My teacher gave us a riddle that goes like this:
You have a $7\times 7$ square and $16$ $3\times 1$ tiles.
Of the $16$ tiles, $15$ are straight and $1$ is crocked ("L" shaped).
When you tile the square with these tiles you should get that one unit is left un-tiled (because $7 \times 7=49$ and $16\times (3\times1)=48$).
The question is in what locations can the un-tiled square be?
Keep in mind that you can rotate the pieces.
I've never saw this kind of questions before so I'm not sure how to go about solving something like this. I tried to check some positions and it seems that the "L" shaped tile cannot be placed in the corners, but I don't know how to continue…

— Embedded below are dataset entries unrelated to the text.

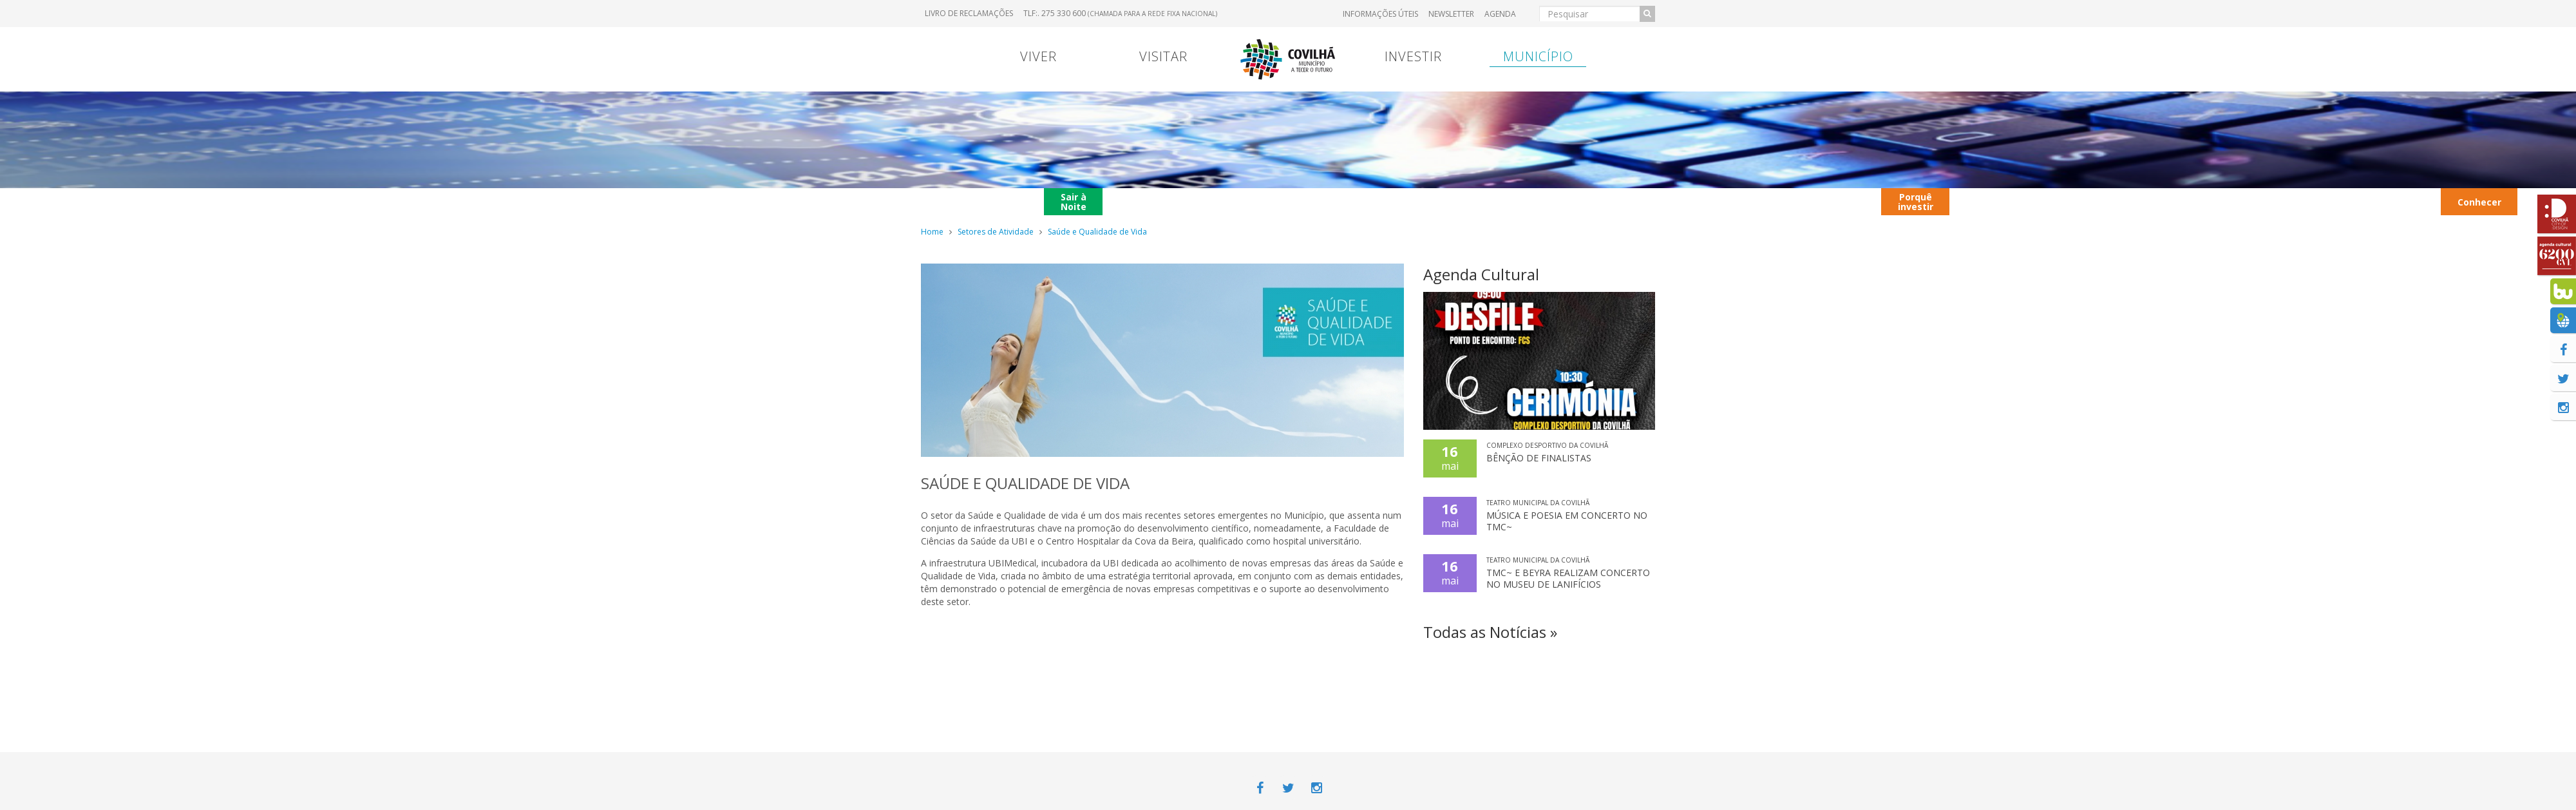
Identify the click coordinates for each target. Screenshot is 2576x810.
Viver (1038, 56)
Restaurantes (2161, 201)
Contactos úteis (1989, 201)
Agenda (1500, 13)
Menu (1131, 201)
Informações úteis (1380, 13)
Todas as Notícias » (1490, 631)
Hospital (1610, 201)
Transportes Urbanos (2396, 201)
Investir (1413, 56)
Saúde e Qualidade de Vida (1097, 231)
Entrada (1540, 201)
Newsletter (1451, 13)
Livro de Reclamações (969, 13)
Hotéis (2321, 201)
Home (932, 231)
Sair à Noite (1073, 202)
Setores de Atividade (996, 231)
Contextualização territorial (1770, 201)
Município (1538, 56)
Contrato (1197, 201)
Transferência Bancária (1458, 201)
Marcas (1376, 201)
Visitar (1163, 56)
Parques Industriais (2249, 201)
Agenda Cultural (1481, 274)
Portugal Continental (1001, 201)
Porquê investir (1915, 202)
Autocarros (2071, 201)
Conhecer (2479, 202)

Any help will be appreciated because this is driving me crazy.
Thanks.
Best Answer
I think this coloring works. Color each row 0 1 2 0 1 2 0 (so the 1st column is all 0, the 2nd is all 1, etc.). This gives you 21 zeros, 14 ones, 14 twos. A straight tile covers three the same (if it's vertical) or one of each (if it's horizontal). If we say it covers $a$ zeros, $b$ ones, and $c$ twos, then in either case $a\equiv b\equiv c$, modulo 3. It follows that the four spaces left after you place the 15 straight tiles are 4 0 0 (that is, 4 zeros, no ones, no twos), or 2 1 1 or 0 2 2. Now the L has to cover some permutation of 2 1 0, and the uncovered square has to be some permutation of 1 0 0. Some of these work, e.g., 2 1 0 plus 0 0 1 gives 2 1 1. But there is no way to add 1 0 0 to any permutation of 2 1 0 to get any of 4 0 0, 2 1 1, or 0 2 2, so the uncovered square can't be a zero, that is, it can't be in the 1st, 4th, or 7th column.
Applying the transpose, it can't be in the 1st, 4th, or 7th row, either. That leaves only 12 places where it can be. By symmetries of the square, these 12 places are of only three types, so if you can find a tiling leaving each of these three types uncovered, you're done. Ross has found a tiling leaving what I'd call $(2,2)$ uncovered; now it remains to do $(2,3)$ and $(3,3)$.